DATA TO USE:
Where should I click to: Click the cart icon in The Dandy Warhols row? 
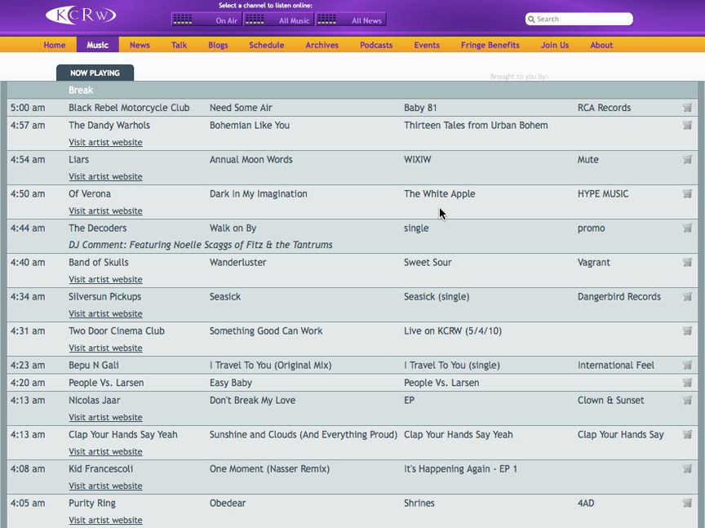click(687, 126)
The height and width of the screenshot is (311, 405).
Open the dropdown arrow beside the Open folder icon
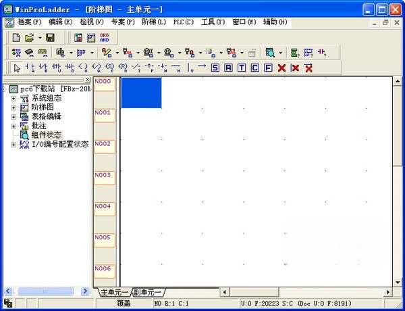[x=40, y=37]
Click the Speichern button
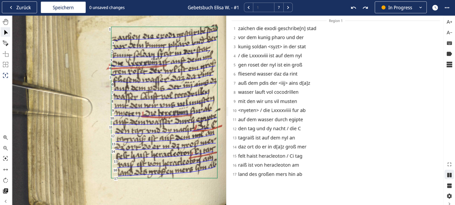Screen dimensions: 455x205 [x=63, y=8]
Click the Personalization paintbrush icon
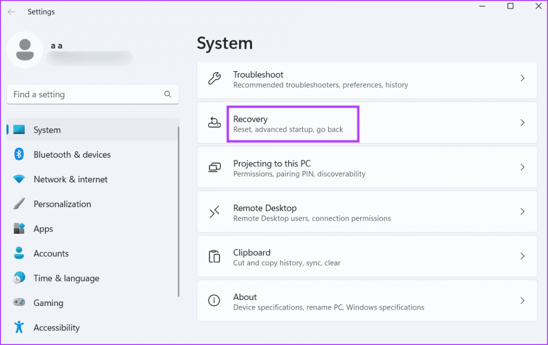Screen dimensions: 548x345 19,204
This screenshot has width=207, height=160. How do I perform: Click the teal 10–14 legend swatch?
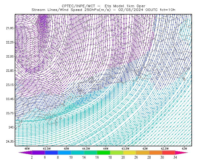77,152
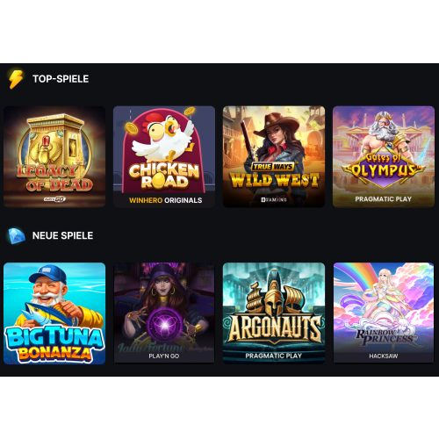Image resolution: width=439 pixels, height=439 pixels.
Task: Click the TOP-SPIELE section heading
Action: pos(61,79)
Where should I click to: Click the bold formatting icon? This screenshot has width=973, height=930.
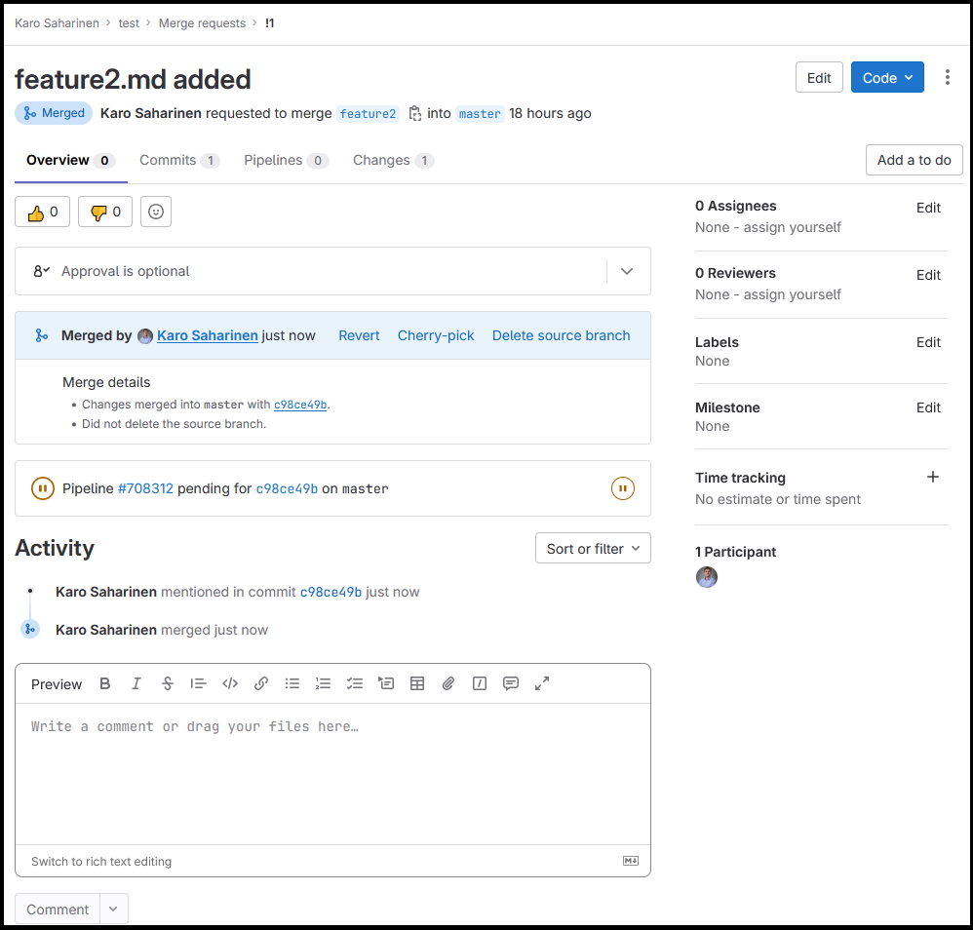(105, 684)
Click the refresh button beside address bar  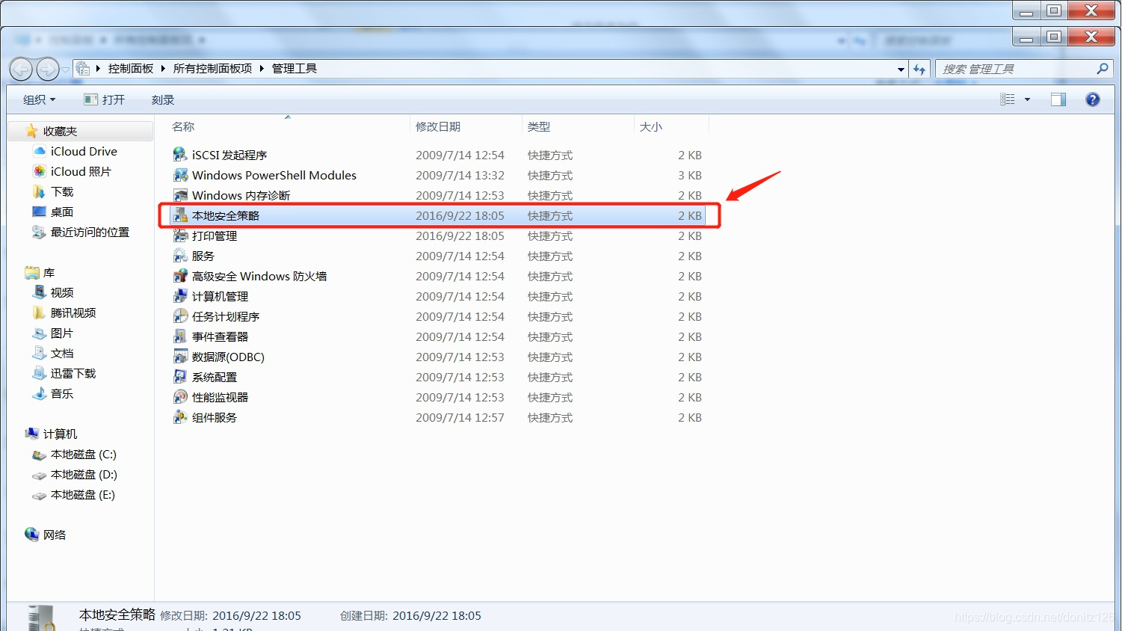[x=919, y=69]
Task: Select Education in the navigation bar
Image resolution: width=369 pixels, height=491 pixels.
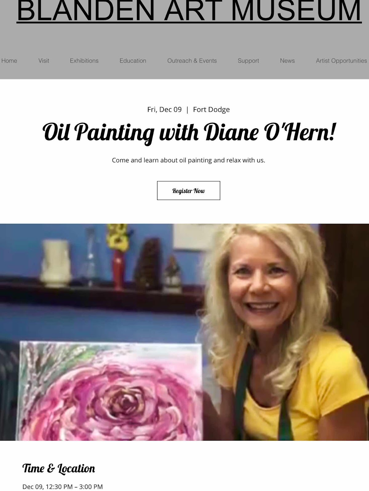Action: 133,61
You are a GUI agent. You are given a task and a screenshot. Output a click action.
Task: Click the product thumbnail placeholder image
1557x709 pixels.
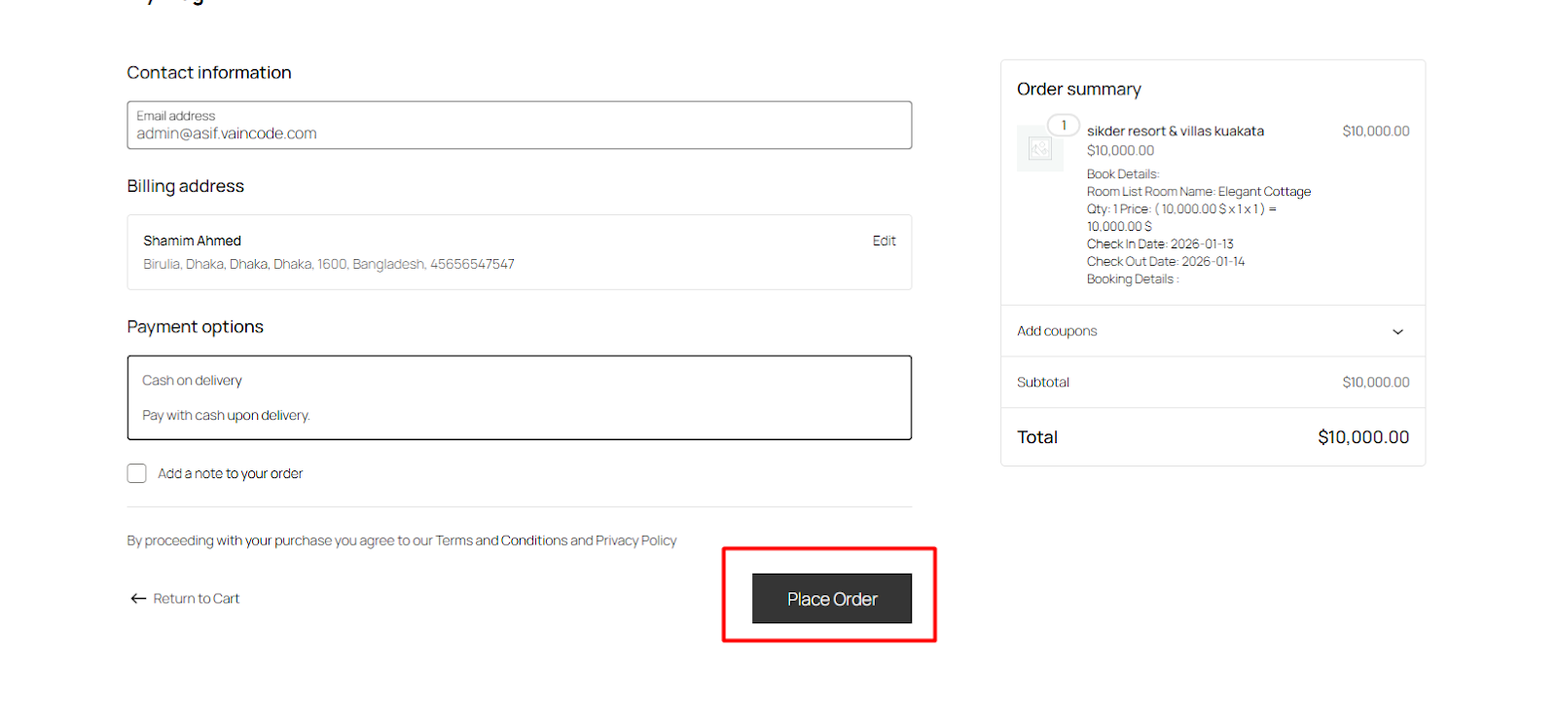1039,149
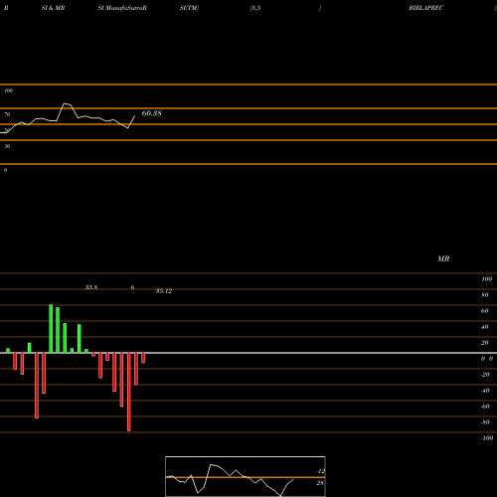This screenshot has width=497, height=497.
Task: Click the 60.38 RSI value label
Action: tap(151, 113)
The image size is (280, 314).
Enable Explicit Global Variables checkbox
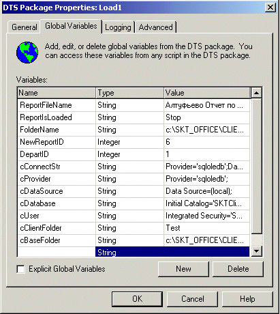[20, 269]
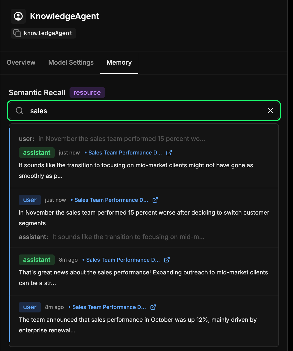293x351 pixels.
Task: Click the KnowledgeAgent avatar icon
Action: (18, 16)
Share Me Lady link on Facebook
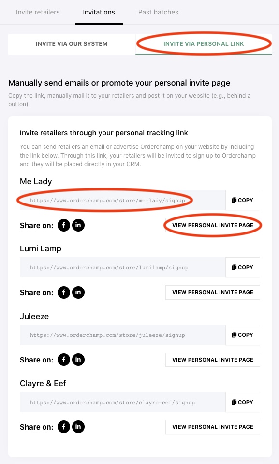Screen dimensions: 279x464 click(x=64, y=225)
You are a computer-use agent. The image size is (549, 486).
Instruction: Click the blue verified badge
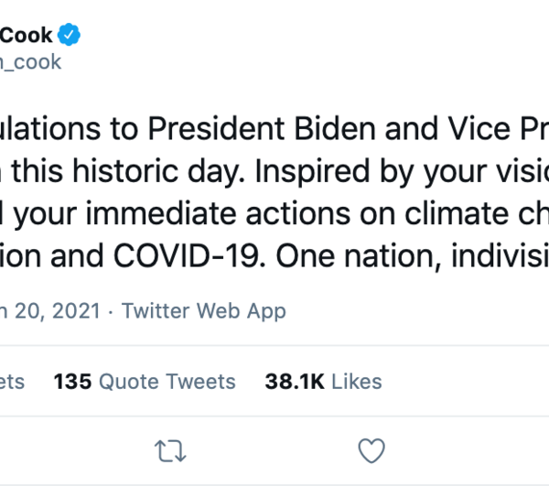click(x=70, y=36)
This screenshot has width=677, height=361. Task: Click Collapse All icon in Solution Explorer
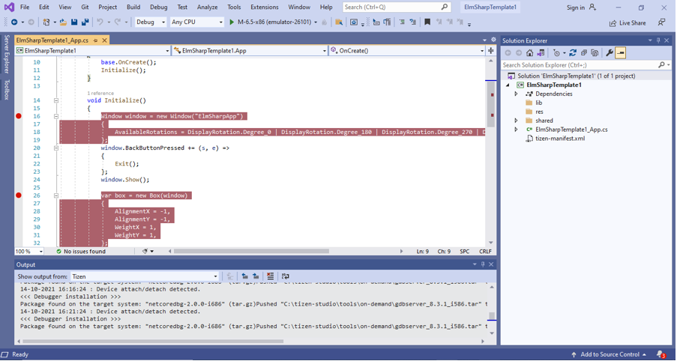tap(584, 53)
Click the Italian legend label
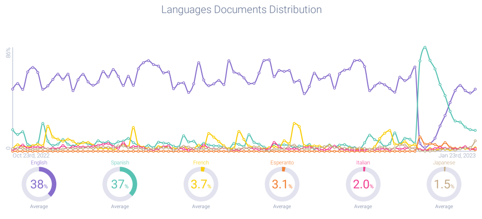This screenshot has height=219, width=482. pyautogui.click(x=363, y=163)
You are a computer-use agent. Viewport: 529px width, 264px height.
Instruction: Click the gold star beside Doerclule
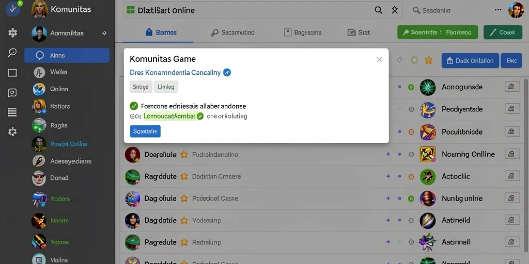[184, 155]
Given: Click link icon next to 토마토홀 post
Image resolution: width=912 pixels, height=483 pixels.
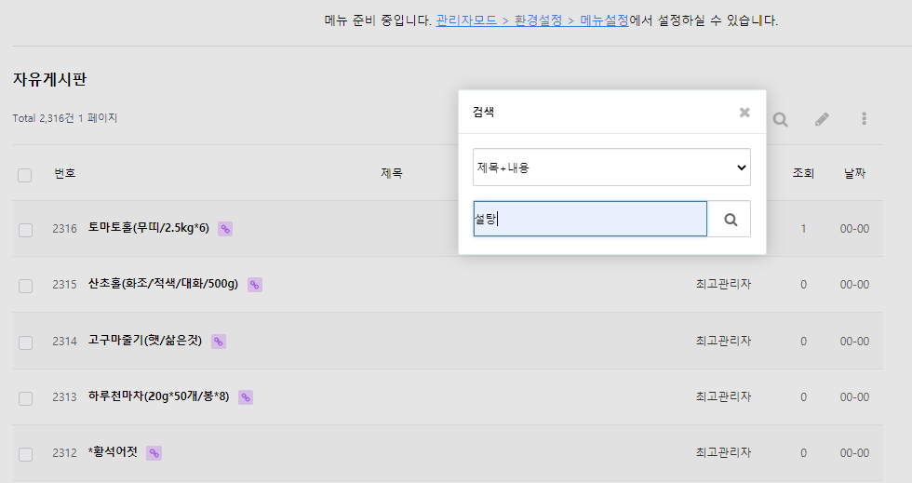Looking at the screenshot, I should 225,229.
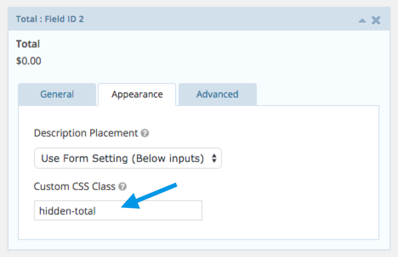Click the bold Total field label
Viewport: 398px width, 257px height.
[x=28, y=44]

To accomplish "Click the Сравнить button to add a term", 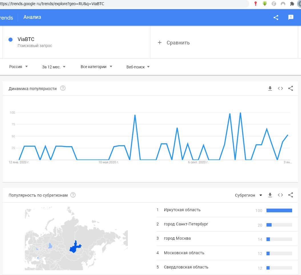I will (x=174, y=43).
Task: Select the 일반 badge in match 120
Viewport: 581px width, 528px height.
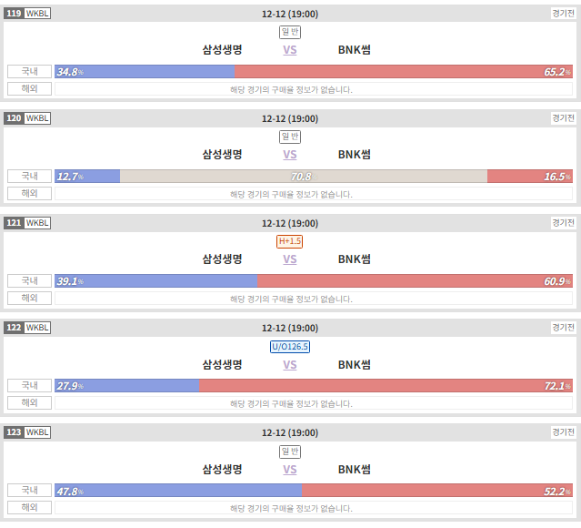Action: (x=290, y=137)
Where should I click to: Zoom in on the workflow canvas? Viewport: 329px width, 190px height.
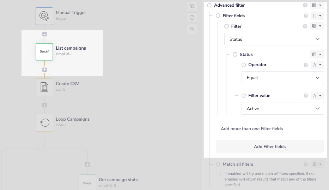point(192,6)
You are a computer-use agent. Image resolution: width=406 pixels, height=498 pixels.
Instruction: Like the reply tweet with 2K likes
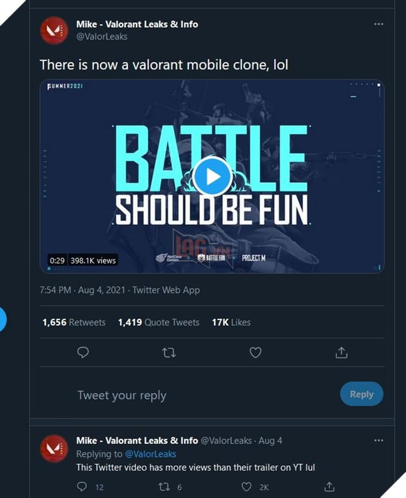(x=247, y=486)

YOUR GOAL: Please output, exactly as written, the lines above from the one holding "1557x709 pixels." through the one holding "Given: Click link icon next to 토마토홀 post", both included, with the pictures omitted.

TASK OUTPUT:
1557x709 pixels.
1039,149
This screenshot has width=497, height=497.
Task: Click the 60.38 RSI value label
Action: tap(151, 113)
The image size is (280, 314).
Enable Explicit Global Variables checkbox
[20, 269]
293x351 pixels.
Task: Click the KnowledgeAgent avatar icon
Action: (18, 16)
Share Me Lady link on Facebook
Screen dimensions: 279x464 click(x=64, y=225)
You are a computer-use agent. The image size is (549, 486).
Instruction: Click the blue verified badge
click(x=70, y=36)
This screenshot has width=677, height=361. Task: Click Collapse All icon in Solution Explorer
tap(584, 53)
Click the Italian legend label
This screenshot has height=219, width=482. pyautogui.click(x=363, y=163)
You are a computer-use agent. Viewport: 529px width, 264px height.
Instruction: Click the gold star beside Doerclule
[184, 155]
Given: Click link icon next to 토마토홀 post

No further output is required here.